» **WHAT NEEDS TO BE DONE**:
Quote the records exactly, starting at the first line and stopping after the line with "Task: Select relationship"; skip the pictures.
Start of Block
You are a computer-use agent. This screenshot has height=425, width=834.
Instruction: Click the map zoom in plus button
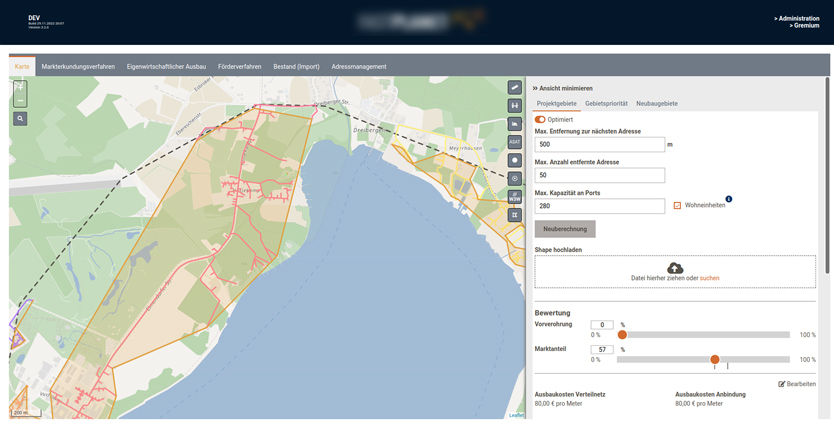(20, 87)
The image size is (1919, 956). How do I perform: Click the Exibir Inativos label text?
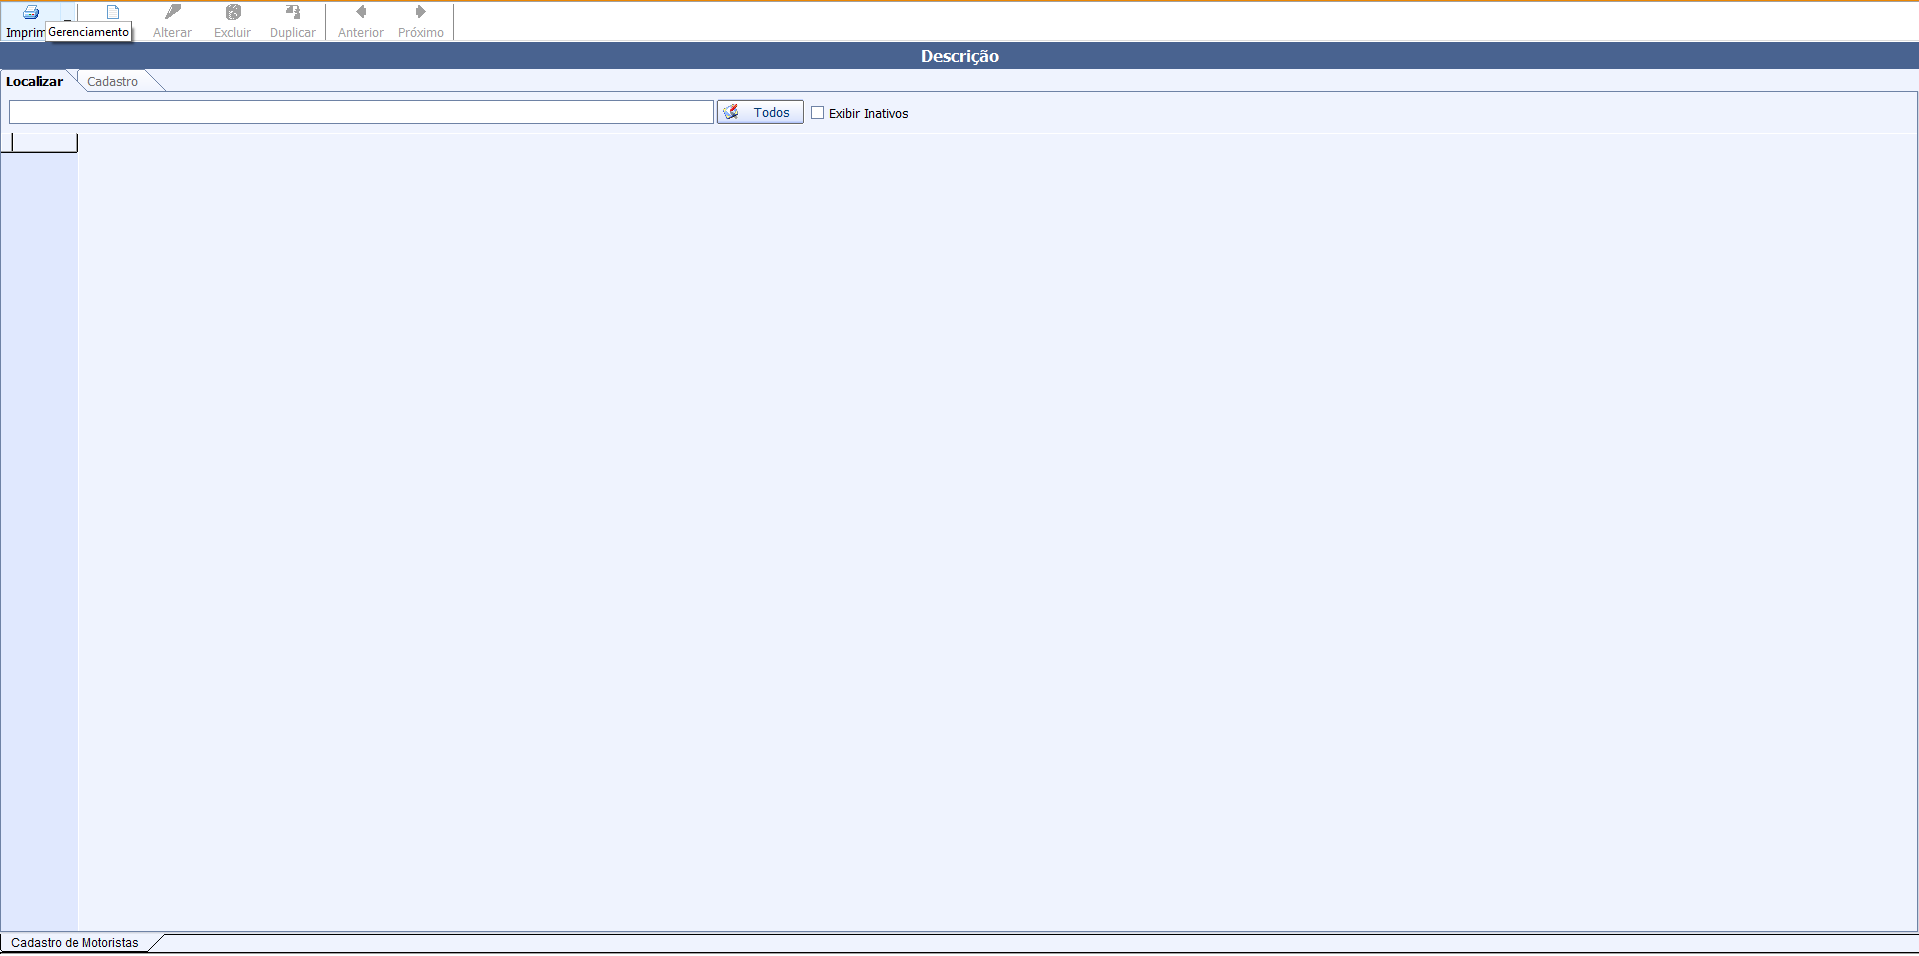(x=868, y=114)
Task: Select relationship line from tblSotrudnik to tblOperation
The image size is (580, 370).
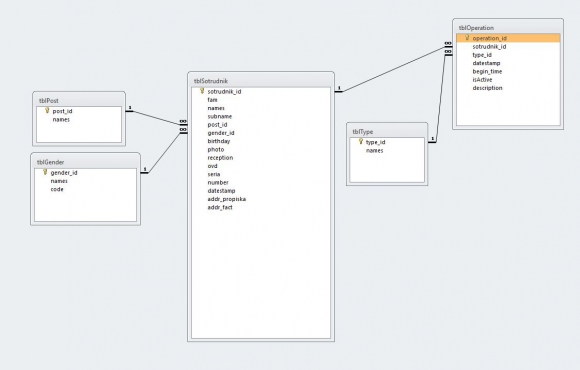Action: click(394, 70)
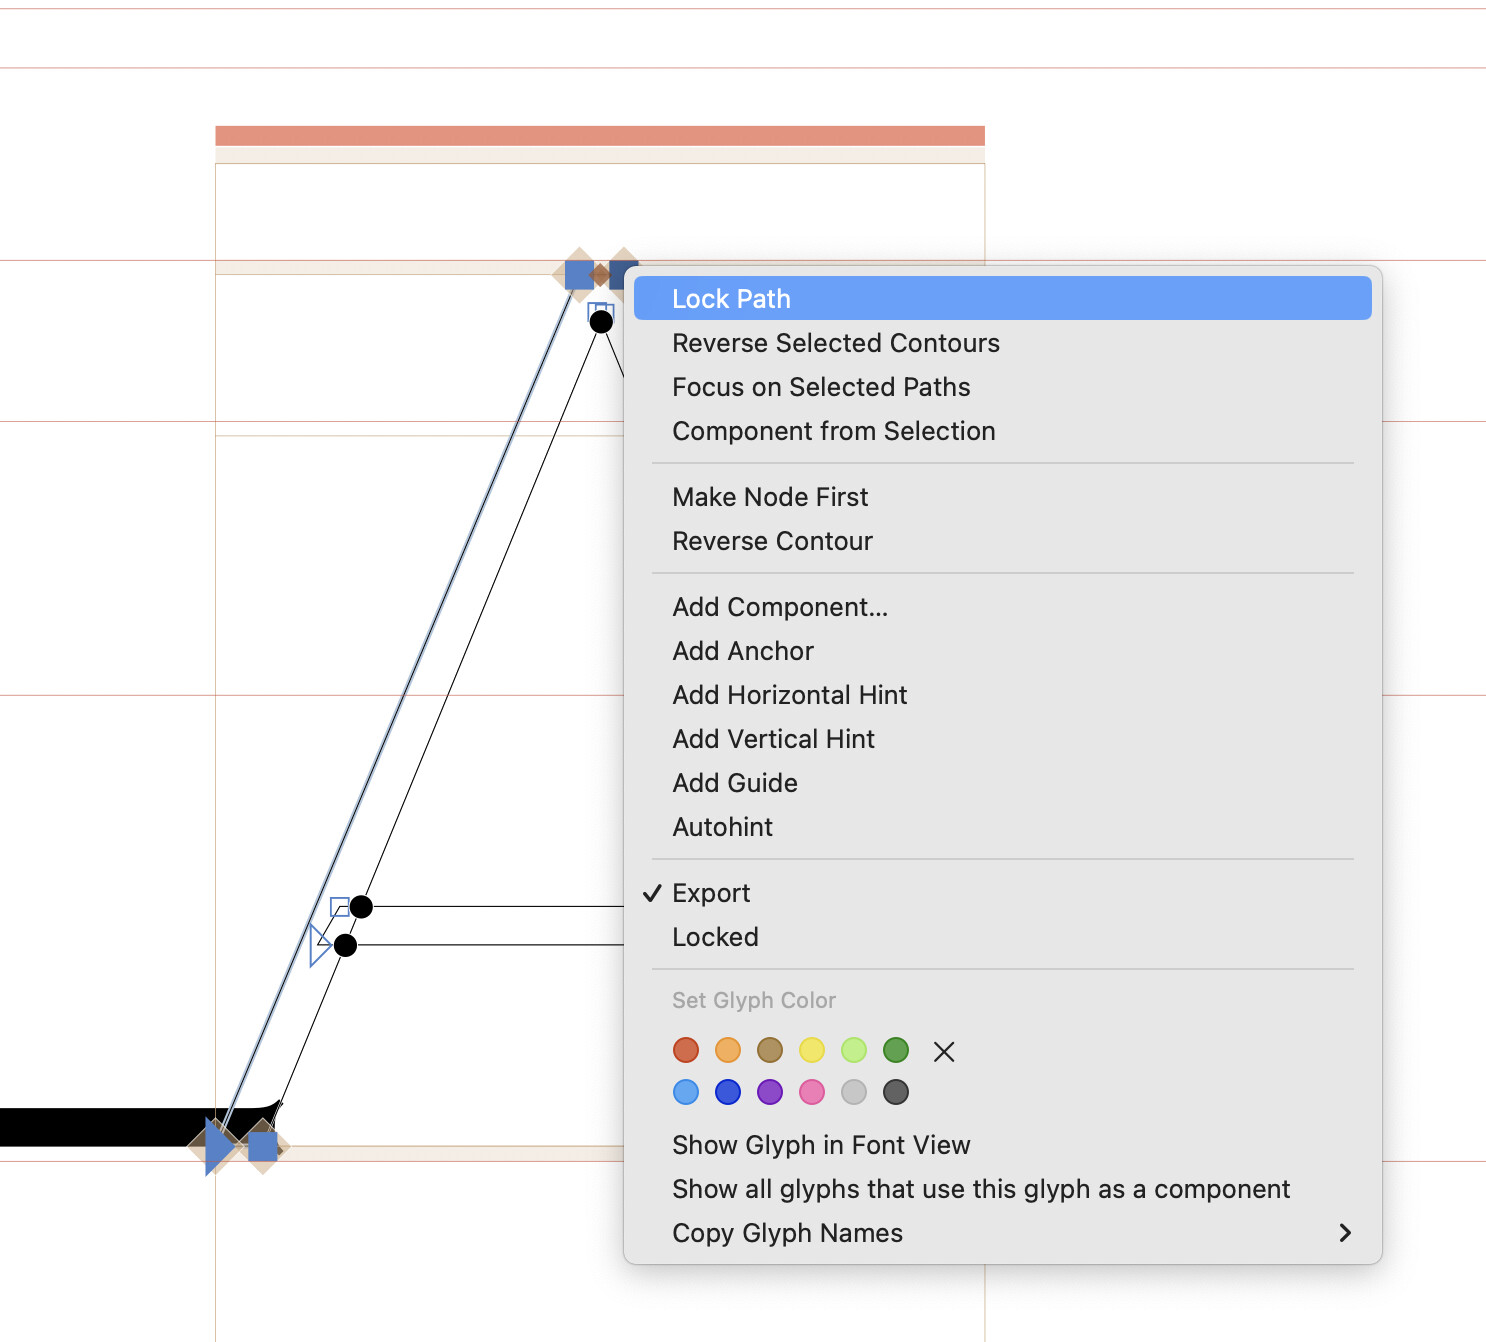Select the lower black node on the crossbar
1486x1342 pixels.
tap(345, 945)
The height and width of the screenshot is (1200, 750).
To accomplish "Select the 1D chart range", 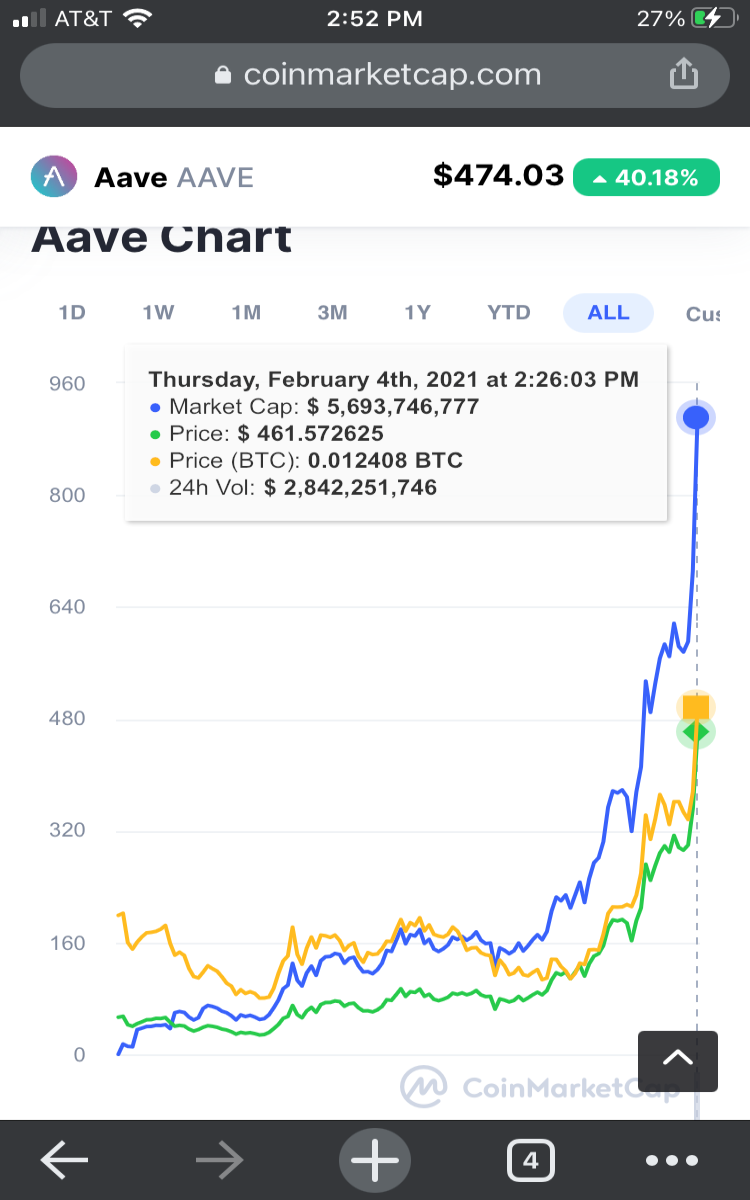I will coord(72,313).
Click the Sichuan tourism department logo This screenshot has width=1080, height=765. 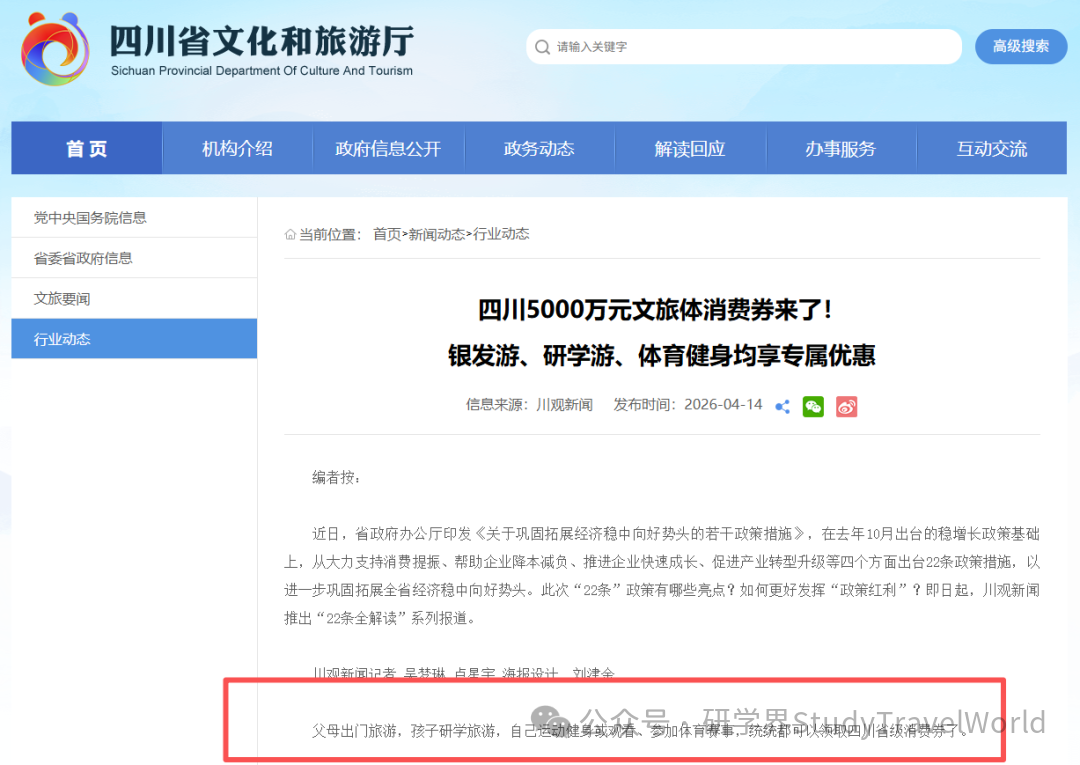click(x=55, y=47)
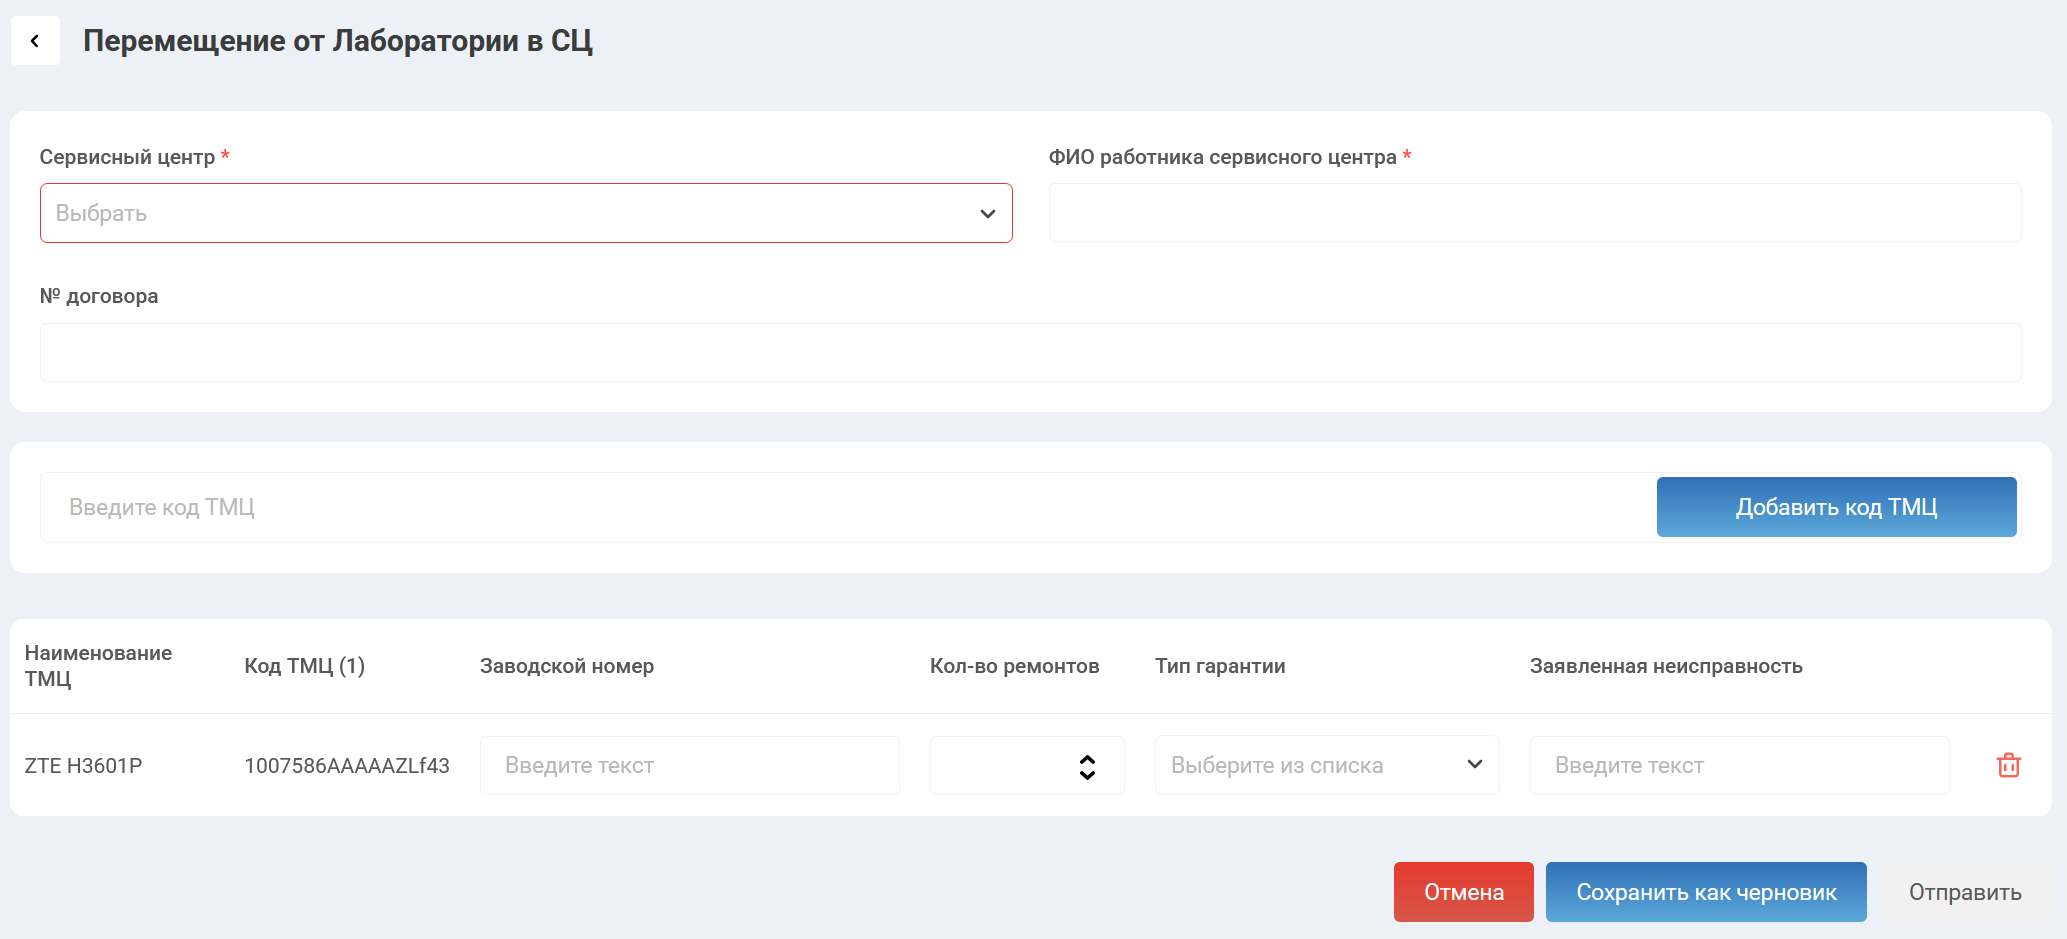Click the Наименование ТМЦ column header

tap(98, 666)
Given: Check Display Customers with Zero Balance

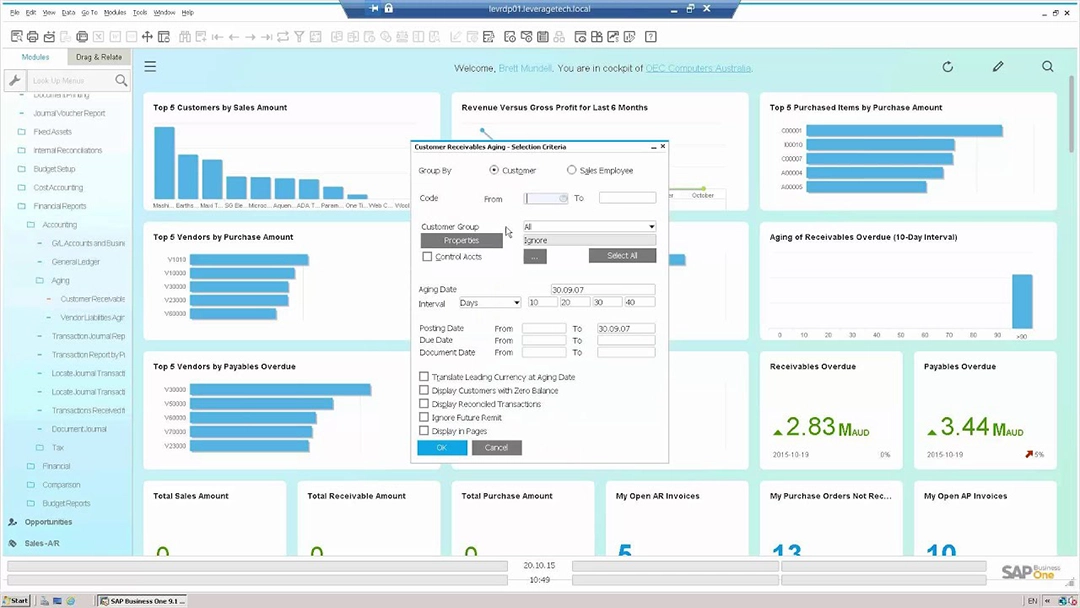Looking at the screenshot, I should coord(424,391).
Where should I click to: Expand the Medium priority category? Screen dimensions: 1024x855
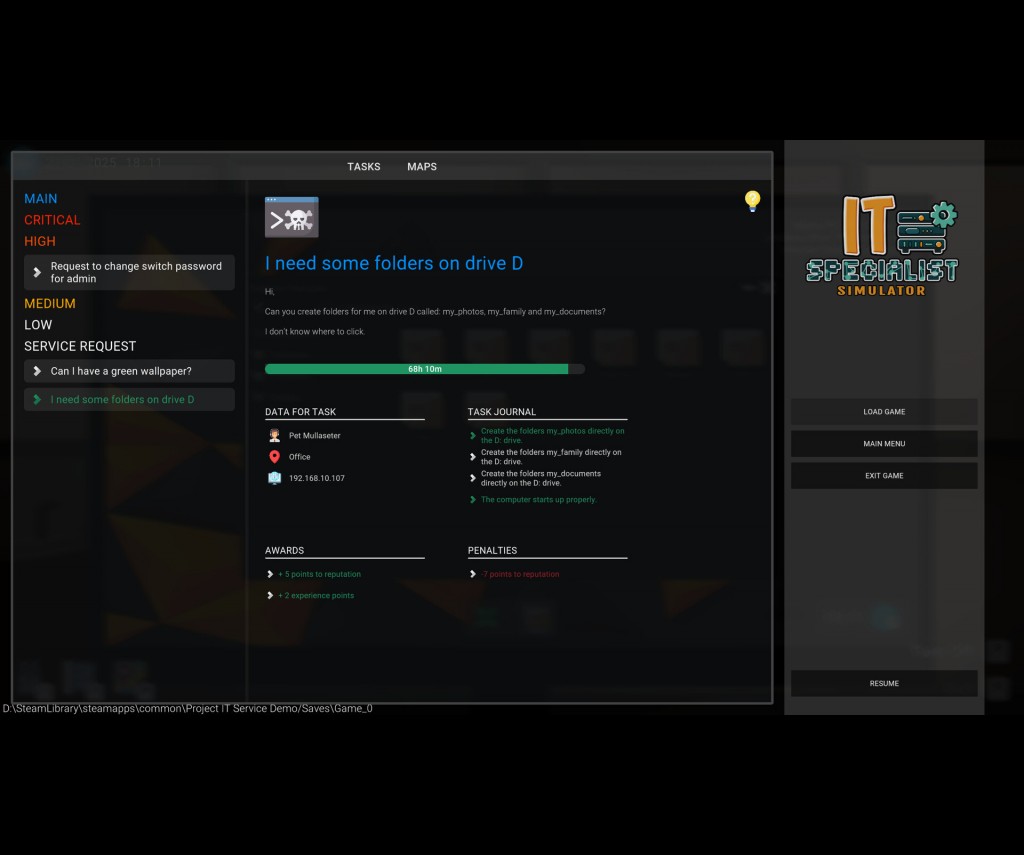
End of Block
» **YOUR SOLUTION**:
You are a computer-use agent. This screenshot has height=425, width=834.
Instruction: Click the map zoom in plus button
(20, 87)
The image size is (1919, 956). How do I perform: Click the Exibir Inativos label text?
(x=868, y=114)
Task: Select relationship line from tblSotrudnik to tblOperation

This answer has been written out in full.